Ils doivent être admirés dans les conséquences qu'ils ont bien tirées du peu de principes qu'ils avaient, et ils doivent être excusés dans celles où ils ont plutôt manqué du bonheur de l'expérience que de la force du raisonnement.

Car n'étaient-ils pas excusables dans la pensée qu'ils ont eue pour la voie de lait, quand la faiblesse de leurs yeux n'ayant pas encore reçu le secours de l'artifice, ils ont attribué cette couleur à une plus grande solidité en cette partie du ciel, qui renvoie la lumière avec plus de force?

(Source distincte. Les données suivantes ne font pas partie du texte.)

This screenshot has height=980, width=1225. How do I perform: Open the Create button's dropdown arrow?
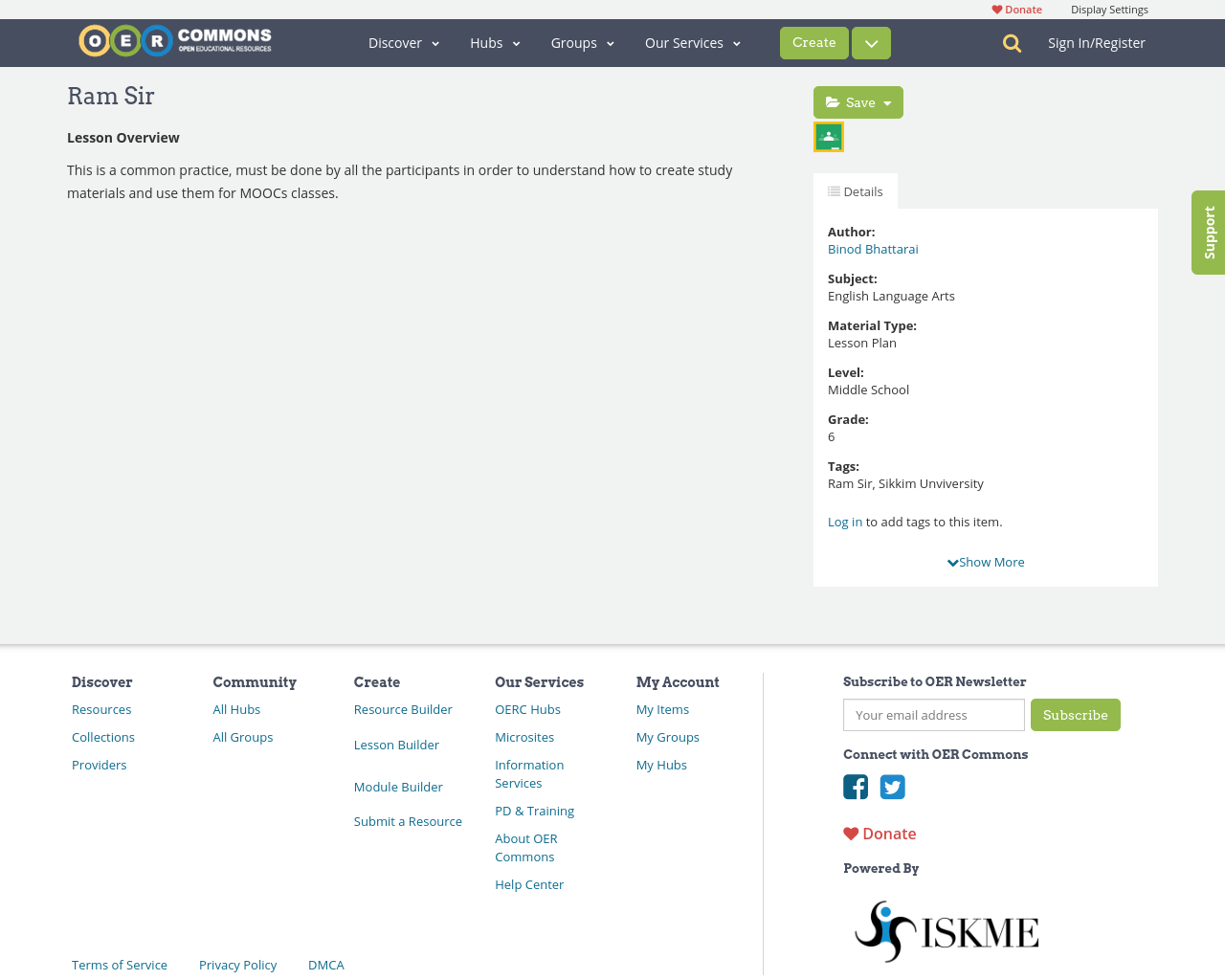point(871,43)
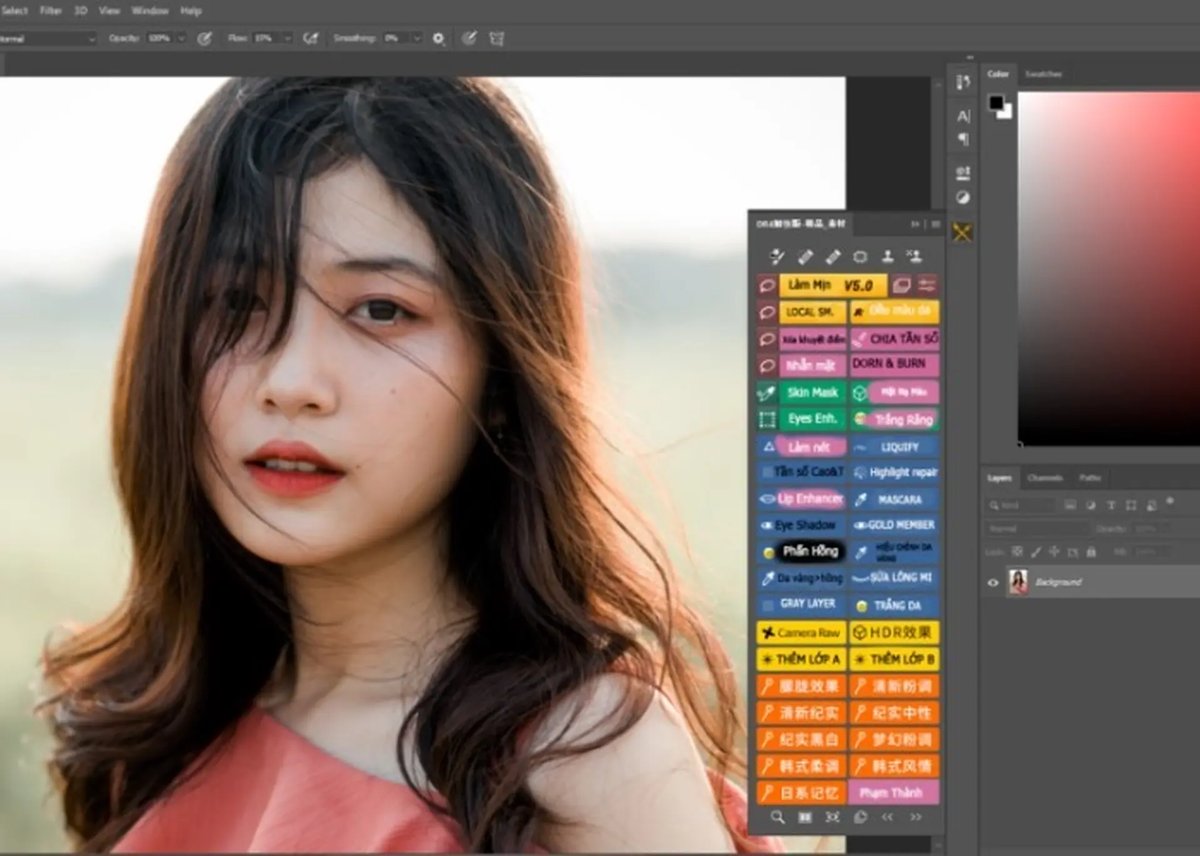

Mais ne serions-nous pas inexcusables de demeurer dans la même pensée, maintenant qu'aidés des avantages que nous donne la lunette d'approche, nous y avons découvert une infinité de petites étoiles, dont la splendeur plus abondante nous a fait reconnaître quelle est la véritable cause de cette blancheur?

N'avaient-ils pas aussi sujet de dire que tous les corps corruptibles étaient renfermés dans la sphère du ciel de la lune, lorsque durant le cours de tant de siècles ils n'avaient point encore remarqué de corruptions ni de générations hors de cet espace? Mais ne devons-nous pas assurer le contraire, lorsque toute la terre a vu sensiblement des comètes s'enflammer et disparaître bien loin au delà de cette sphère?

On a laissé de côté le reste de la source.